*DATA IN THIS EXERCISE*
____

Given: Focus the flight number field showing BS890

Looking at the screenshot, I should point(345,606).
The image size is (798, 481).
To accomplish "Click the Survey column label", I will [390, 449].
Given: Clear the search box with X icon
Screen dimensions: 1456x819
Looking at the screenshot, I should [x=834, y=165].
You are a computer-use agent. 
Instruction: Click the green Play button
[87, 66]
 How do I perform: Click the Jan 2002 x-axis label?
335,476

____

*THE TASK*
Present all the entries above as a Markdown table with the columns "No." and "Line", putting each line in its own row and leaving out blank lines.

*EXERCISE SOLUTION*
| No. | Line |
|---|---|
| 1 | Given: Focus the flight number field showing BS890 |
| 2 | Looking at the screenshot, I should point(345,606). |
| 3 | The image size is (798, 481). |
| 4 | To accomplish "Click the Survey column label", I will [390, 449]. |
| 5 | Given: Clear the search box with X icon |
| 6 | Screen dimensions: 1456x819 |
| 7 | Looking at the screenshot, I should [x=834, y=165]. |
| 8 | You are a computer-use agent.  |
| 9 | Instruction: Click the green Play button |
| 10 | [87, 66] |
| 11 |  How do I perform: Click the Jan 2002 x-axis label? |
| 12 | 335,476 |